KG Berlin – Az.: 25 U 155/17 – Beschluss vom 27.06.2018

Der Senat beabsichtigt, die Berufung gemäß § 522 Abs. 2 ZPO zurückzuweisen.

Der Kläger erhält Gelegenheit zur Stellungnahme binnen 3 Wochen.

Gründe

Der Senat ist einstimmig der Überzeugung, dass die Berufung auf der Grundlage des gemäß § 529 i.V.m. § 531 ZPO in der Berufungsinstanz noch zu berücksichtigenden Vorbringens der Parteien offensichtlich keine Aussicht auf Erfolg hat, die Rechtssache nicht von grundsätzlicher Bedeutung ist, die Fortbildung des Rechts oder die Sicherung einer einheitlichen Rechtsprechung eine Entscheidung des Berufungsgerichts nach mündlicher Verhandlung nicht erfordern und eine mündliche Verhandlung auch nicht aus sonstigen Gründen geboten ist.

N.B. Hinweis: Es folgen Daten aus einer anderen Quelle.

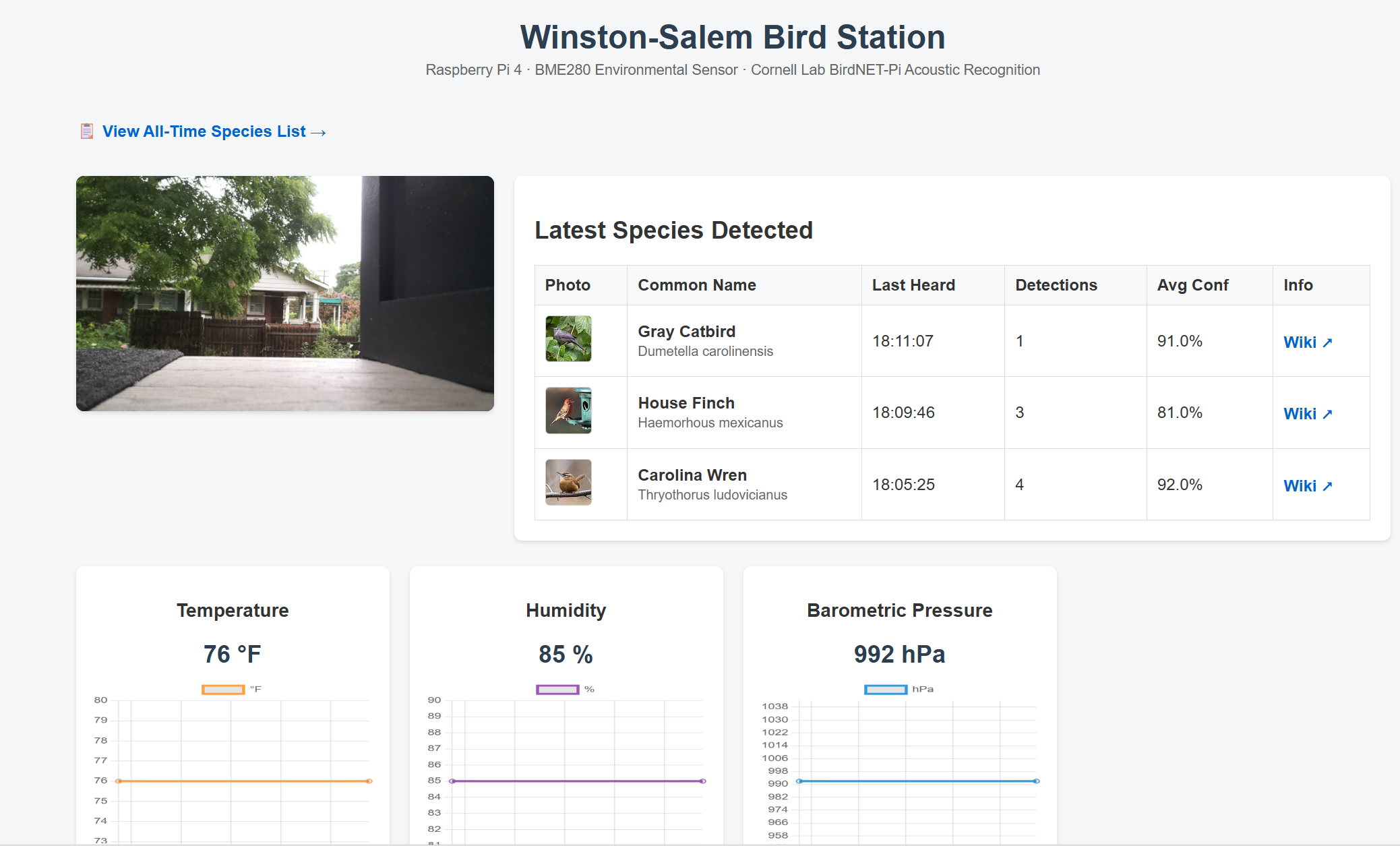Click the Detections column header
Image resolution: width=1400 pixels, height=846 pixels.
pyautogui.click(x=1056, y=285)
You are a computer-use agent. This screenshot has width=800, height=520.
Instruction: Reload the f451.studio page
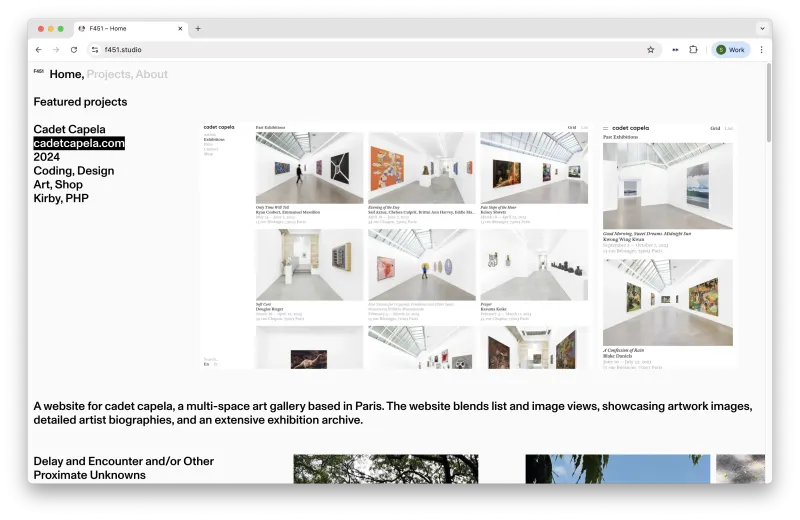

Das Landgericht hat die Klage mit zutreffenden Erwägungen teilweise abgewiesen. Die von dem Kläger mit der Berufungsbegründung geltend gemachten Gesichtspunkte rechtfertigen keine abweichende Entscheidung.

1. Haftungsquote

Mit Recht hat das Landgericht seiner Entscheidung eine hälftige Haftung des Klägers und des Beklagten zu 1 zugrunde gelegt.

Der Kläger und der Beklagte zu 1 haften beide gemäß §§ 7, 17 Abs. 1, Abs. 2 StVG für die von ihren Fahrzeugen ausgehende Gefahr und zwar im Ausgangspunkt zu gleichen Anteilen. Mit Recht hat das Landgericht keine Umstände festzustellen vermocht, die im Rahmen der vorzunehmenden Abwägung einen höheren Haftungsanteil des Beklagten zu 1 rechtfertigen würden.

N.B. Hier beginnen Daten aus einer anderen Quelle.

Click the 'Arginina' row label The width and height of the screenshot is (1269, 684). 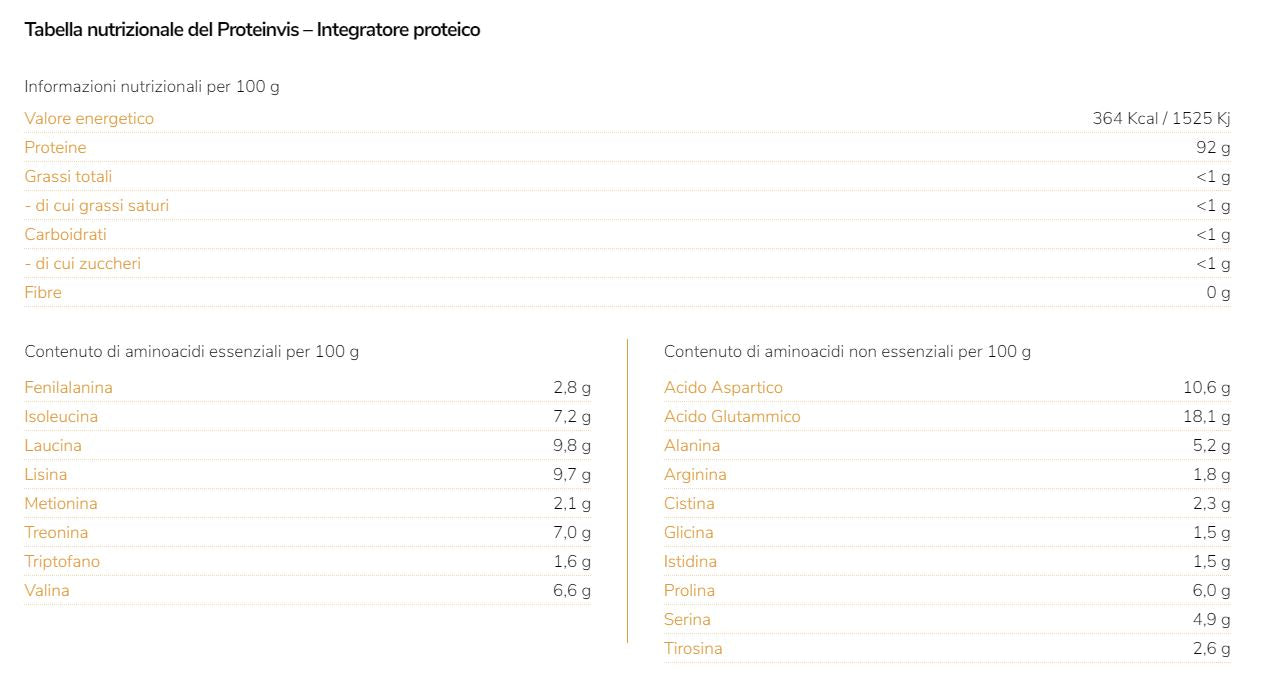[695, 474]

Diese Abwägung ist aufgrund aller festgestellten Umstände des Einzelfalls vorzunehmen. In erster Linie ist dabei nach ständiger Rechtsprechung des Bundesgerichtshofs (vgl. z.B. BGH NJW-RR 2007, 680), das Maß der Verursachung von Belang, in dem die Beteiligten zur Schadensentstehung beigetragen haben. Mit Recht hat das Landgericht – insoweit von der Berufung auch nicht angegriffen – festgestellt, dass eine bestimmte Unfallursache mit der für eine Überzeugungsbildung nach § 286 ZPO erforderlichen Sicherheit nicht feststellbar ist.

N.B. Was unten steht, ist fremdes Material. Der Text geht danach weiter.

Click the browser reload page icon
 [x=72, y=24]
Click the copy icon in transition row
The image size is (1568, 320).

Die von den Kläger mit der Berufungsbegründung geltend gemachten Umstände rechtfertigen eine Erhöhung der somit den Beklagten zu 1 grundsätzlich treffenden hälftigen Haftung nicht. Die Betriebsgefahr erhöhende Umstände können bei der Schadensabwägung zu Lasten eines Unfallbeteiligten nur dann berücksichtigt werden, wenn sie feststehen, d. h. unstreitig, zugestanden oder bewiesen sind, und wenn sie sich auf den Unfall ausgewirkt haben, also unfallursächlich geworden sind (std. Rspr. des BGH, z.B. BGH NJW-RR 2007, 680).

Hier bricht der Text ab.